== TASK BRIEF ==
Please transcribe the full methods passage on the OGD, TDB, MTT and LDH procedures, keeping every word, symbol and number unchanged.
─── EXERCISE PASSAGE ───
Before the experiment, HUVEC or Bend.3 cells were cultured in the medium as described above. Then, the medium was replaced with Earle’s balanced salt solution (Leagene Biotech Co. Beijing, China), and the cells were placed into the sealed Anaero container with an Anaero Pack (Mitsubishi, Tokyo, Japan) for 4 h to initiate the OGD insult. OGD was then terminated by adding fresh complete medium and the cells were cultured for an additional 24 h under normoxic condition at 37 °C.

TDB treatment

HUVEC or Bend.3 cells were treated with TDB (6, 12 and 25 μM) under OGD conditions for 4 h. OGD was then terminated and the cells were cultured for a further 20 h under normoxic conditions in the presence of TDB.

MTT Assay

HUVEC and Bend.3 cells were cultured and subjected to OGD/R insult and TDB treatment as described previously. After 24 h under normoxic conditions, culture supernatants were replaced by MTT solution (5 mg/ml) and incubated for 4 h at 37 °C. The supernatant was then removed and 100 μl of dimethyl sulfoxide (DMSO) was added. The optical density (OD) was measured at 570 nm. Cell viability (%) = [OD (OGD/R treatment) − OD (blank)]/[OD (control) − OD (blank)] × 100%.

Lactate dehydrogenase (LDH) assay

HUVEC and Bend.3 cells were cultured and subjected to OGD/R insult and TDB treatment as described previously. Then, the LDH released from cells was detected using a commercial LDH kit according to the manufacturer’s instructions. Absorbance was measured at 450 nm and the relative LDH release rate was calculated as follows: LDH release rate (%) = [OD (treatment) − OD (blank)]/[OD (Max.) − OD (blank)] × 100%.
─── LISTED RECORDS ───
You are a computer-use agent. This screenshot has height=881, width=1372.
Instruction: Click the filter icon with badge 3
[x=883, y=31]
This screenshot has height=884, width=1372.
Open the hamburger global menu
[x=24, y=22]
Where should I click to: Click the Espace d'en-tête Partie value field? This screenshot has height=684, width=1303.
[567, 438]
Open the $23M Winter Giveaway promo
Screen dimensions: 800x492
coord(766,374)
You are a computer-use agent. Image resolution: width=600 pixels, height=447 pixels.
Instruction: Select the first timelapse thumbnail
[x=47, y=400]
───
== PROBLEM SOLUTION ==
Before the experiment, HUVEC or Bend.3 cells were cultured in the medium as described above. Then, the medium was replaced with Earle’s balanced salt solution (Leagene Biotech Co. Beijing, China), and the cells were placed into the sealed Anaero container with an Anaero Pack (Mitsubishi, Tokyo, Japan) for 4 h to initiate the OGD insult. OGD was then terminated by adding fresh complete medium and the cells were cultured for an additional 24 h under normoxic condition at 37 °C.

TDB treatment

HUVEC or Bend.3 cells were treated with TDB (6, 12 and 25 μM) under OGD conditions for 4 h. OGD was then terminated and the cells were cultured for a further 20 h under normoxic conditions in the presence of TDB.

MTT Assay

HUVEC and Bend.3 cells were cultured and subjected to OGD/R insult and TDB treatment as described previously. After 24 h under normoxic conditions, culture supernatants were replaced by MTT solution (5 mg/ml) and incubated for 4 h at 37 °C. The supernatant was then removed and 100 μl of dimethyl sulfoxide (DMSO) was added. The optical density (OD) was measured at 570 nm. Cell viability (%) = [OD (OGD/R treatment) − OD (blank)]/[OD (control) − OD (blank)] × 100%.

Lactate dehydrogenase (LDH) assay

HUVEC and Bend.3 cells were cultured and subjected to OGD/R insult and TDB treatment as described previously. Then, the LDH released from cells was detected using a commercial LDH kit according to the manufacturer’s instructions. Absorbance was measured at 450 nm and the relative LDH release rate was calculated as follows: LDH release rate (%) = [OD (treatment) − OD (blank)]/[OD (Max.) − OD (blank)] × 100%.